Feline-Specific Choices for Behavioral Well-Being
Last week in your column you answered my letter about Russell, the cat about town. Well, we opened the door and he gradually got used to being in the house. He acquired his own chair, wakes up, and goes to the door to be let out. One cold night we put him in the laundry room. When we opened the door in the morning he yelled at us and walked out the front door. He still likes to spend most of his days in our house. His latest adventure involved a black cat in our neighborhood who is Russell’s nemesis. They had a disagreement and Russell had a puncture wound. The veterinarian said there was no infection and sent us all home. Russell didn’t seem to object to being examined and jumped in my lap when we got home for some chin rubbing.
Now that Russell is comfortable at your house he can choose whether he wants to hang out under a pile of leaves outside or snuggle up by the fire with a Baileys and coffee. He is an assertive fellow and a good communicator. Not a little person in a furry suit, Russell a member of a different species. He should never feel trapped. You are doing the right thing by caring for his behavioral well-being.

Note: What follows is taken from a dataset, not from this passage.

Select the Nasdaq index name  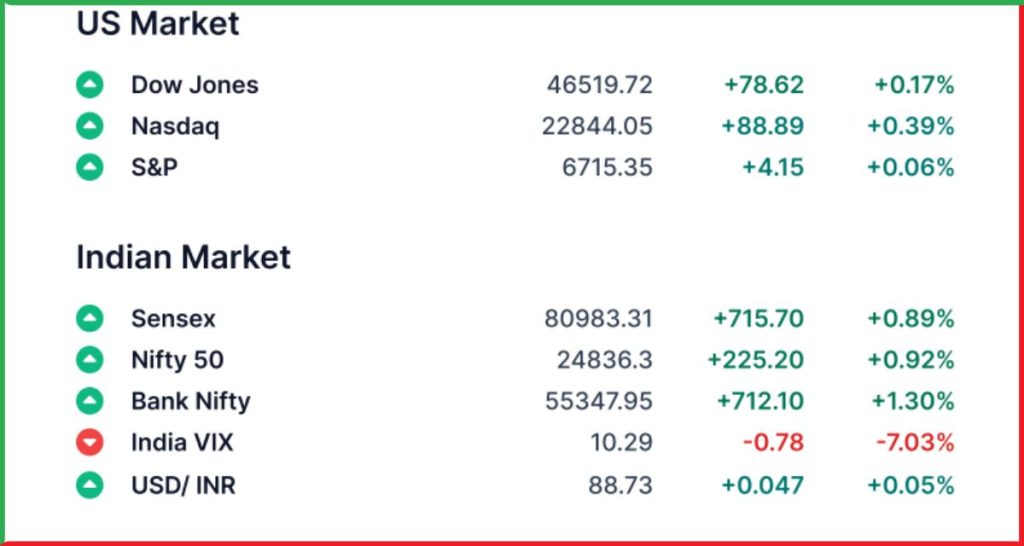tap(175, 127)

There is a flip side to allowing Russell to enjoy the great outdoors. Infectious diseases and injuries, like cat fight wounds, are risks that you’ll have to balance against the benefits of his enjoyment of life as a quasi-free-living cat. He was born to be wild-literally. Confining him exclusively to the indoors would drive him stir crazy, potentially leading to behavior problems like house soiling or even self-mutilation. You are striking a good balance for this fortunate kitty by letting him to make his own choices.